Skinny Asparagus Frittata
Lesson 4
This is great to make for the week ahead, and clocks in with 11 grams of protein and just under 150 calories per serving.
Ingredients
- 4 whole eggs
- 4 egg whites
- 1/4 C skim milk
- 1 bunch asparagus, washed, ends removed and cut into 1 inch pieces
- 1/2 medium onion, sliced thin
- 1 TBS olive oil
- 1/2 tsp each salt and pepper
- 1 tsp dash of italian seasoning
- 1/2 C shredded sharp cheddar cheese
Directions
- In a large sautee pan, heat olive oil and onions for about 3 minutes until soft then add asparagus. Season with salt and pepper, then cover and let it steam for about 5 minutes, stirring occasionally.

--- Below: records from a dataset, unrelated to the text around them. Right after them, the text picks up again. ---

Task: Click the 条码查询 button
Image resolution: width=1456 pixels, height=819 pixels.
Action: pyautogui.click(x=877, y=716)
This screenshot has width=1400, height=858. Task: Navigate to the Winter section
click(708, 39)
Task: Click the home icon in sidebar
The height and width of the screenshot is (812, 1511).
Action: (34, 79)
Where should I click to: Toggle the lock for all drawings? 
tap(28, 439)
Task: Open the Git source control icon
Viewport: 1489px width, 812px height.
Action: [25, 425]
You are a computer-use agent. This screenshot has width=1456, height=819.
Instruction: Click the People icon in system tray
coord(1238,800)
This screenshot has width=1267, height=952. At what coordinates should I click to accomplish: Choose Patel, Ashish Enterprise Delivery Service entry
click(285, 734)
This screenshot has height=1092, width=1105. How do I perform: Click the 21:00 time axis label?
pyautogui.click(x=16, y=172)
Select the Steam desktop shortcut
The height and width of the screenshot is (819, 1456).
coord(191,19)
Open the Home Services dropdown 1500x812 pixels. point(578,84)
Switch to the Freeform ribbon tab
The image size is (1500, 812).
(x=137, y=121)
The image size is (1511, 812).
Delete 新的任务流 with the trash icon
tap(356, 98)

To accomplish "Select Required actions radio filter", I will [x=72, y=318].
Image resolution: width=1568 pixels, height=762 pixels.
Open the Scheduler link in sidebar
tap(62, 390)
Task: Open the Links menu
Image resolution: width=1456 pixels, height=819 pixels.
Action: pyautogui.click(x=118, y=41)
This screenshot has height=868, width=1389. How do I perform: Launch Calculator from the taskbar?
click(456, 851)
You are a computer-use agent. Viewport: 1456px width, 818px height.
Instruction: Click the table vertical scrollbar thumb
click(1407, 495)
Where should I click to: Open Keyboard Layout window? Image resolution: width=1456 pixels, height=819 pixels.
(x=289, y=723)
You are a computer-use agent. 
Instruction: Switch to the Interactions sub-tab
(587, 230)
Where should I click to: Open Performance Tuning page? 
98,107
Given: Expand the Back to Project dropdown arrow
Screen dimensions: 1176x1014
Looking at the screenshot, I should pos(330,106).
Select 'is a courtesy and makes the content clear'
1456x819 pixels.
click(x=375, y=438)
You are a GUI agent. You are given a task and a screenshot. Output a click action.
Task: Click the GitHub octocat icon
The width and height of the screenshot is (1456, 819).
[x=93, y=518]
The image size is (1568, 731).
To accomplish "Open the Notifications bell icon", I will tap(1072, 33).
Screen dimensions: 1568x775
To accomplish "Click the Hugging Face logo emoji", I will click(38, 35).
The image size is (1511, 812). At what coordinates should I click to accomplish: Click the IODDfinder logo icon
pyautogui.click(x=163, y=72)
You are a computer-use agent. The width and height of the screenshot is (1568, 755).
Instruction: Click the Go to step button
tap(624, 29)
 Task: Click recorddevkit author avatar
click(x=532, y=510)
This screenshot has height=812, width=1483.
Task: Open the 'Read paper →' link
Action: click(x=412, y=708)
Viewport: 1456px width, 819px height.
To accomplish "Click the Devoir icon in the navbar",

- While the veggies steam, beat the eggs, milk and italian seasonings together in a bowl.
- Once veggies are soft, pour egg mixture over the veggies and sprinkle the cheese. Let the eggs set under medium heat and preheat the broiler to low. Once the eggs are set on the bottom and almost on the top (about 2-5 minutes), set the pan under the broiler to let the top finish and brown up a bit. Be carefuly when you remove the pan, the handle will be very hot!
- Let it cool, then slice into 6 pieces and serve immediately or store in an airtight container for up to 4 days to enjoy later.